• [Your assignment]: Every line from the one with "The width and" through the end of the entries below should be written out exactly; the pictures should not.

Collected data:

[Start of section]

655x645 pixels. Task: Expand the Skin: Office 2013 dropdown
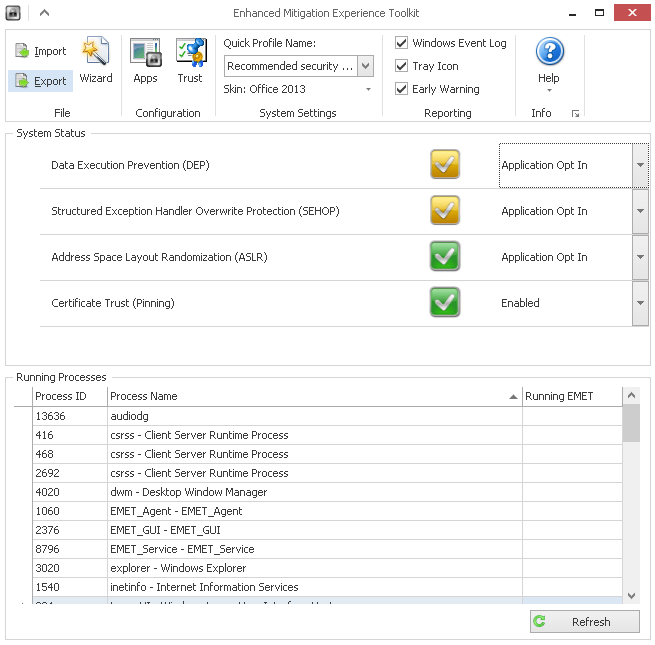368,89
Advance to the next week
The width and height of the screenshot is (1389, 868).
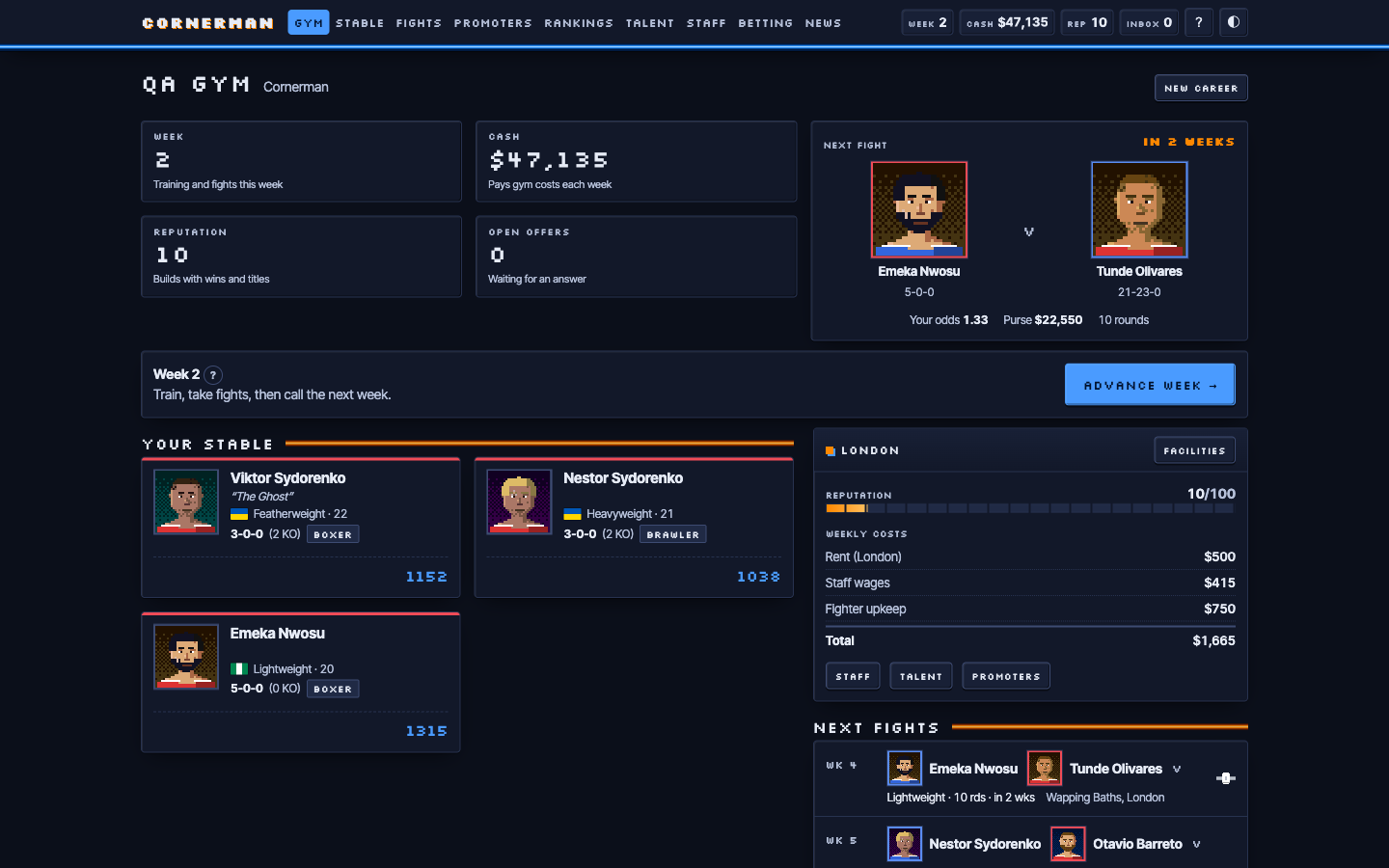(1150, 385)
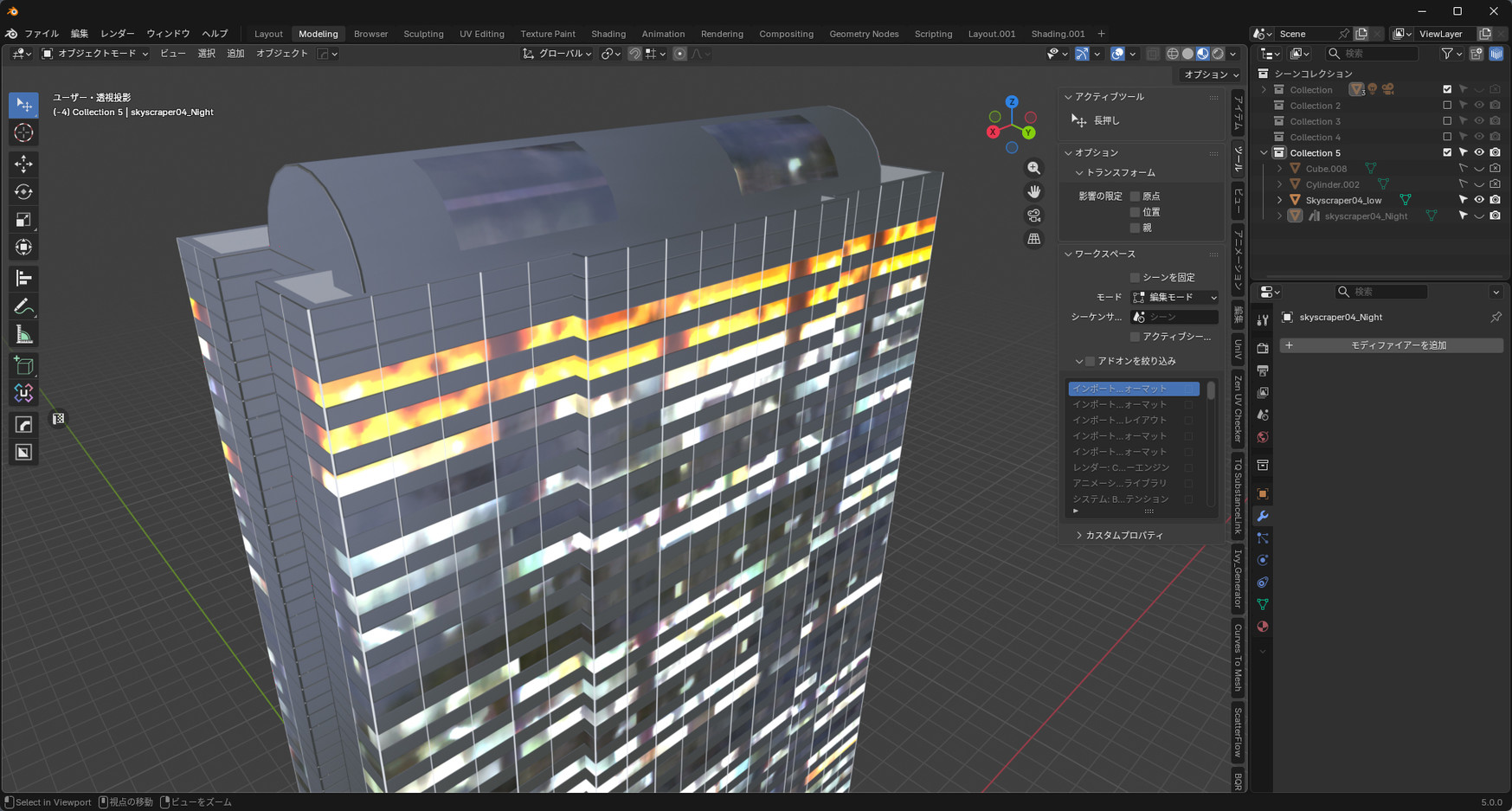Select the Scale tool

tap(23, 220)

[End of section]

• [Answer to this exercise]:
The width and height of the screenshot is (1389, 868).
(1150, 385)
Select the Scale tool

tap(23, 220)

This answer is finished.